[WORKING DATA — start]

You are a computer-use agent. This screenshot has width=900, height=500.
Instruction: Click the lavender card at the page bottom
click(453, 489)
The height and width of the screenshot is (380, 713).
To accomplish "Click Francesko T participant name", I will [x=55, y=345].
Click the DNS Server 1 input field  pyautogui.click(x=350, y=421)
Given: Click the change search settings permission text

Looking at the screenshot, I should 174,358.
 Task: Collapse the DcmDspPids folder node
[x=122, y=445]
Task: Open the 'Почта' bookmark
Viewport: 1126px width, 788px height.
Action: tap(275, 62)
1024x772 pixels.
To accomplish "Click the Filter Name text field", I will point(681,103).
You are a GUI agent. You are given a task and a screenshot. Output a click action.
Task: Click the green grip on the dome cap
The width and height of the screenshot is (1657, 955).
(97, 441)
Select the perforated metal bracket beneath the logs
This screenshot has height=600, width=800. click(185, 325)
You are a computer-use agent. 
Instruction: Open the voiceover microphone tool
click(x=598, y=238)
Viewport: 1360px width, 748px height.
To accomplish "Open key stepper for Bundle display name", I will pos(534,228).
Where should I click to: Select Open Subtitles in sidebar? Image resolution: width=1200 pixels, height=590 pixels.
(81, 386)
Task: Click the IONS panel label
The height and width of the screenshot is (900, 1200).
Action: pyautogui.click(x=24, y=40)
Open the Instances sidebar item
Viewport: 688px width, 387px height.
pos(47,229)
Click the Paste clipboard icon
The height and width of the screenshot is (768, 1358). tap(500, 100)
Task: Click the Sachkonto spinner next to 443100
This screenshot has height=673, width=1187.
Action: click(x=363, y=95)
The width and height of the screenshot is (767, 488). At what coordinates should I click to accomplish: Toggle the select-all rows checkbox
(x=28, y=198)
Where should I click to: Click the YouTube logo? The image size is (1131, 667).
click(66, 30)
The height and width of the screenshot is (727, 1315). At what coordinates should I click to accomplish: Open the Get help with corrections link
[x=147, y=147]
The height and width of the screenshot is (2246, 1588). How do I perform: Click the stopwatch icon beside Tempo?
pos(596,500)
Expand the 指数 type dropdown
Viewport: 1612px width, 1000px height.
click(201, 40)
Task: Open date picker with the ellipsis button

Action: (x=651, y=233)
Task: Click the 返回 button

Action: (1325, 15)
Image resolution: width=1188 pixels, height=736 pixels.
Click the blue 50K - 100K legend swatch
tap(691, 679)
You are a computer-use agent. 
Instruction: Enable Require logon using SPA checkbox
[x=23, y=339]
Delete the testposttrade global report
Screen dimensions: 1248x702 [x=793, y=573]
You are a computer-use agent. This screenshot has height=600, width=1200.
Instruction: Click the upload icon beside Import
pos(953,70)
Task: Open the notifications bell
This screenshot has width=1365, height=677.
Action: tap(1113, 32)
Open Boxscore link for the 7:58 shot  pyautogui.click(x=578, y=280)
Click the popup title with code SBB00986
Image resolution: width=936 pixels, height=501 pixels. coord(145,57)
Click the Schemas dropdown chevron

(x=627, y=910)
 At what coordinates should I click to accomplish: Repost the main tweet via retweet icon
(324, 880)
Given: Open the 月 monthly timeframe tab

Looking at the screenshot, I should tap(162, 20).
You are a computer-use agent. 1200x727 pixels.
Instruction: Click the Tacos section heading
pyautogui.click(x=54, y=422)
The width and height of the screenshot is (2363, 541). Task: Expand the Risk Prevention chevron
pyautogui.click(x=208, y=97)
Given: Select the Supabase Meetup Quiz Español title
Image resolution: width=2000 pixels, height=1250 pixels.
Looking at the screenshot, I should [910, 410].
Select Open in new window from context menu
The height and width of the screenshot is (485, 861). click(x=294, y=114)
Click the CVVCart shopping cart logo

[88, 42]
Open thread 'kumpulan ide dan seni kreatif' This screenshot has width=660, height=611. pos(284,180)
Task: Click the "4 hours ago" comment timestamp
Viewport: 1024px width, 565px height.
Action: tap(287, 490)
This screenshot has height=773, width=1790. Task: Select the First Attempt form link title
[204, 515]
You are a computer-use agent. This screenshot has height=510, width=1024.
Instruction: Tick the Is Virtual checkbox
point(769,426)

[WORKING DATA — finish]

» WHAT TO WORK ON:
In your answer, repeat each of the records exactly.

» FINISHED TASK:
You are a computer-use agent. This screenshot has width=900, height=500.
Instruction: Click the lavender card at the page bottom
click(453, 489)
The height and width of the screenshot is (380, 713).
To accomplish "Click Francesko T participant name", I will [x=55, y=345].
Click the DNS Server 1 input field  pyautogui.click(x=350, y=421)
Given: Click the change search settings permission text

Looking at the screenshot, I should 174,358.
 Task: Collapse the DcmDspPids folder node
[x=122, y=445]
Task: Open the 'Почта' bookmark
Viewport: 1126px width, 788px height.
Action: tap(275, 62)
1024x772 pixels.
To accomplish "Click the Filter Name text field", I will point(681,103).
You are a GUI agent. You are given a task and a screenshot. Output a click action.
Task: Click the green grip on the dome cap
The width and height of the screenshot is (1657, 955).
(97, 441)
Select the perforated metal bracket beneath the logs
This screenshot has height=600, width=800. click(185, 325)
You are a computer-use agent. 
Instruction: Open the voiceover microphone tool
click(x=598, y=238)
Viewport: 1360px width, 748px height.
To accomplish "Open key stepper for Bundle display name", I will pos(534,228).
Where should I click to: Select Open Subtitles in sidebar? Image resolution: width=1200 pixels, height=590 pixels.
(81, 386)
Task: Click the IONS panel label
The height and width of the screenshot is (900, 1200).
Action: pyautogui.click(x=24, y=40)
Open the Instances sidebar item
Viewport: 688px width, 387px height.
pos(47,229)
Click the Paste clipboard icon
The height and width of the screenshot is (768, 1358). tap(500, 100)
Task: Click the Sachkonto spinner next to 443100
This screenshot has height=673, width=1187.
Action: click(x=363, y=95)
The width and height of the screenshot is (767, 488). At what coordinates should I click to accomplish: Toggle the select-all rows checkbox
(x=28, y=198)
Where should I click to: Click the YouTube logo? The image size is (1131, 667).
click(66, 30)
The height and width of the screenshot is (727, 1315). At what coordinates should I click to accomplish: Open the Get help with corrections link
[x=147, y=147]
The height and width of the screenshot is (2246, 1588). How do I perform: Click the stopwatch icon beside Tempo?
pos(596,500)
Expand the 指数 type dropdown
Viewport: 1612px width, 1000px height.
click(201, 40)
Task: Open date picker with the ellipsis button

Action: (x=651, y=233)
Task: Click the 返回 button

Action: (1325, 15)
Image resolution: width=1188 pixels, height=736 pixels.
Click the blue 50K - 100K legend swatch
tap(691, 679)
You are a computer-use agent. 
Instruction: Enable Require logon using SPA checkbox
[x=23, y=339]
Delete the testposttrade global report
Screen dimensions: 1248x702 [x=793, y=573]
You are a computer-use agent. This screenshot has height=600, width=1200.
Instruction: Click the upload icon beside Import
pos(953,70)
Task: Open the notifications bell
This screenshot has width=1365, height=677.
Action: tap(1113, 32)
Open Boxscore link for the 7:58 shot  pyautogui.click(x=578, y=280)
Click the popup title with code SBB00986
Image resolution: width=936 pixels, height=501 pixels. coord(145,57)
Click the Schemas dropdown chevron

(x=627, y=910)
 At what coordinates should I click to accomplish: Repost the main tweet via retweet icon
(324, 880)
Given: Open the 月 monthly timeframe tab

Looking at the screenshot, I should tap(162, 20).
You are a computer-use agent. 1200x727 pixels.
Instruction: Click the Tacos section heading
pyautogui.click(x=54, y=422)
The width and height of the screenshot is (2363, 541). Task: Expand the Risk Prevention chevron
pyautogui.click(x=208, y=97)
Given: Select the Supabase Meetup Quiz Español title
Image resolution: width=2000 pixels, height=1250 pixels.
Looking at the screenshot, I should [910, 410].
Select Open in new window from context menu
The height and width of the screenshot is (485, 861). click(x=294, y=114)
Click the CVVCart shopping cart logo

[88, 42]
Open thread 'kumpulan ide dan seni kreatif' This screenshot has width=660, height=611. pos(284,180)
Task: Click the "4 hours ago" comment timestamp
Viewport: 1024px width, 565px height.
Action: tap(287, 490)
This screenshot has height=773, width=1790. Task: Select the First Attempt form link title
[204, 515]
You are a computer-use agent. This screenshot has height=510, width=1024.
Instruction: Tick the Is Virtual checkbox
point(769,426)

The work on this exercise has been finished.